Was nice to work under the sun for a change so I didn't bring the car inside the shop at all. Everything is back in the car for now, but before the next test drive I will probably remove all the cells and charge them 4 at a time like last year to make sure they are all even. Just don't tell anyone that my lithium powered EV takes up to 8 days to rechargeLMAO


----------



## Dave Koller (Nov 15, 2008)

David 
My motor and plate (and transmission ) will FROST at times then melt to form condensation that drips from the motor - moist air hits the COLD metal and - well... My second shaft from the motor gets rust from all the moisture!! ( put clear coat on it and is fine now!) I needs a heated garage lol...


----------



## david85 (Nov 12, 2007)

Does a small space heater aimed at my backside while working count for a heated shop?

I guess wasted heat form ICEs has some advantages. Then there's the natural undercoating effect from all the oil leaks


----------



## Dave Koller (Nov 15, 2008)

LOL -- very true David:

I think the secret is to Get the *Moisture* out of the garage...

The Temperature difference is our problem - they don't get this in the south desert ... Cold night metal - meets humid morning mist. Or in my case, 10 degree night meet 30 degree trapped ice moisture... grrrrrrrrrrr!


----------



## JRP3 (Mar 7, 2008)

david85 said:


> I will probably remove all the cells and charge them 4 at a time like last year to make sure they are all even.


Does that mean you are charging them to the same finishing voltage? Because that would mean they are uneven at the bottom, which I'm still convinced is worse, or at least has the potential to be. I'm working on bottom balancing all my cells.


----------



## david85 (Nov 12, 2007)

JRP3 said:


> Does that mean you are charging them to the same finishing voltage? Because that would mean they are uneven at the bottom, which I'm still convinced is worse, or at least has the potential to be. I'm working on bottom balancing all my cells.


You've asked a big question there, so I'm going to be as thorough as possible in answering in case anyone else is following too.

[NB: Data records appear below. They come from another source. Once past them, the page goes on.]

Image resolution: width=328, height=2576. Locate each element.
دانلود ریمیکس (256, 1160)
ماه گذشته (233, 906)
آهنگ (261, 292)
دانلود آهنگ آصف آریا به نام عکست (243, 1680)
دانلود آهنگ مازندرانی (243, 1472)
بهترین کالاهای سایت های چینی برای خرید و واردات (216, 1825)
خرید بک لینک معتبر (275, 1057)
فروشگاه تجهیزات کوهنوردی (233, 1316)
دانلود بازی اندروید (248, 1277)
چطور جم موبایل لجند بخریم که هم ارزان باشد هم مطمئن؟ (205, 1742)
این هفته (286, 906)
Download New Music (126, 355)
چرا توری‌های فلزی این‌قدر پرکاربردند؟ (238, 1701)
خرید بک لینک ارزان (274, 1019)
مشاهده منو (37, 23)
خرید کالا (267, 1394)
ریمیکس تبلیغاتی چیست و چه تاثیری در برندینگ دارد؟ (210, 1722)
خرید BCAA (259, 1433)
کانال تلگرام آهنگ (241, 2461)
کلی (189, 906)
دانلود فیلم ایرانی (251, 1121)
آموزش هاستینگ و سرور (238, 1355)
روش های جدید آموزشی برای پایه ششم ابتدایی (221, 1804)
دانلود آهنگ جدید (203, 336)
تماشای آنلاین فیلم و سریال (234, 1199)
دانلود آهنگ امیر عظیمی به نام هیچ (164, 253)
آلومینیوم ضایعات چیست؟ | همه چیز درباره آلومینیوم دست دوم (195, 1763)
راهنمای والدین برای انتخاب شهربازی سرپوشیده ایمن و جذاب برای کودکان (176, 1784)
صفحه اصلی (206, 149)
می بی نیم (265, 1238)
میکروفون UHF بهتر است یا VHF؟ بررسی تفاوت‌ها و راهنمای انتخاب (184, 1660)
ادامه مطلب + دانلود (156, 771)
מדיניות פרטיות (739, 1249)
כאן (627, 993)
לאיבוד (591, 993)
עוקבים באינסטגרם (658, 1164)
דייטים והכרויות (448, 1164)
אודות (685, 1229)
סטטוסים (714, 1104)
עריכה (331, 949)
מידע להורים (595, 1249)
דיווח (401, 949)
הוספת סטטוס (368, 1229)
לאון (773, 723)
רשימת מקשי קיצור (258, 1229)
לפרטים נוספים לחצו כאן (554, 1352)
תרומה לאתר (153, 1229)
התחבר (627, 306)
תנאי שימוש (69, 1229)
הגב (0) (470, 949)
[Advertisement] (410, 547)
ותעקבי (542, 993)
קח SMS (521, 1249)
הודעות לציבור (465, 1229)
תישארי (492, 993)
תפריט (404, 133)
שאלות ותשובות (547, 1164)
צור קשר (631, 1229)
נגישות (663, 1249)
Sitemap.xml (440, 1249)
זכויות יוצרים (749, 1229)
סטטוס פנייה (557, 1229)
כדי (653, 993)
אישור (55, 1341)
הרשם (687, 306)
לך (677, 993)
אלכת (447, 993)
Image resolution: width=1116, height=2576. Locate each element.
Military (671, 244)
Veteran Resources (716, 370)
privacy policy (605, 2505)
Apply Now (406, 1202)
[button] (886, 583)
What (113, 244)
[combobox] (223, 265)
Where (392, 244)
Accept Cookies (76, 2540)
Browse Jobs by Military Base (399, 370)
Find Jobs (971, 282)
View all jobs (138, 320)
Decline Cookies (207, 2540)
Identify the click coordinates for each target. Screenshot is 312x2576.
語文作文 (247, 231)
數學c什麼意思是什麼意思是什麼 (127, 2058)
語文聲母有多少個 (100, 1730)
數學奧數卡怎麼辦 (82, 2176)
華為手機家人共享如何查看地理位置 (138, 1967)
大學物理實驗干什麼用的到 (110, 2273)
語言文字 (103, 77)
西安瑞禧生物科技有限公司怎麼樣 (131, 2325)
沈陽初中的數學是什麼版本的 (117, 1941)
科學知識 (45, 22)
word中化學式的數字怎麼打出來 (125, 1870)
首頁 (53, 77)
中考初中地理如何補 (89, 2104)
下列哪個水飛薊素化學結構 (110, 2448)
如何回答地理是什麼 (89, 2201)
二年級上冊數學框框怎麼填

I am top balancing them since thats how the charger is designed to work and I will see the top end much more often than the bottom end considering the large capacity of my battery. IMO, once you drop below 3V/cell you better be close to a plug anyway since the curve starts to fall off a cliff after that, 2.5V comes up rather quickly and once you are that close, amps start to drop off rapidly and loss of usable amounts of power is imminent. At least thats the conclusion I draw from my sample testing.

My general rules are as follows:
1) The Ideal operating range is between 3V and 3.6V (resting voltage typically falls smack in between that). 
2) From what I've seen Upper and lower limits during normal cycles can be considered 2.5-3.75V (reaching these these limits repeatedly might harm cycle life slightly) 
3) The damage zone starts outside of 2V-4.2V (I suspect these can damage capacity after only a few cycles). 
Operating temperature will also play a role since colder temps tend to limit capacity and lower voltage will be detected relative to SOC.


According to the brochure I have, the cells will fail instantly at roughly 10.5V per cell.......that sounds ridiculous until you consider the shape of the "S" curve cycle that is inherent of LiFePO4. Above 3.4V, internal resistance increases and voltage starts to increase exponentially. Thats why I think much of the worry over BMS for these cells is a little over blown. The usable part of the cycle is between 3V and 3.4V (between 3.45 and 3.6, the cell voltage and resistance already starts to be apparent, but this is how they normally operate), anything outside of that will result in rapid voltage rise - in the case of charging - or rapid voltage drop off at the bottom of the discharge cycle. Stay within the safe limits and the cells will remain stable and in close match unless you have a defective cell and no BMS can cure that. As I've said in earlier discussions, the limits recommended by my supplier work well and after repeated cycling, my cells tend to cycle closer together, not farther apart as some myths out their claim.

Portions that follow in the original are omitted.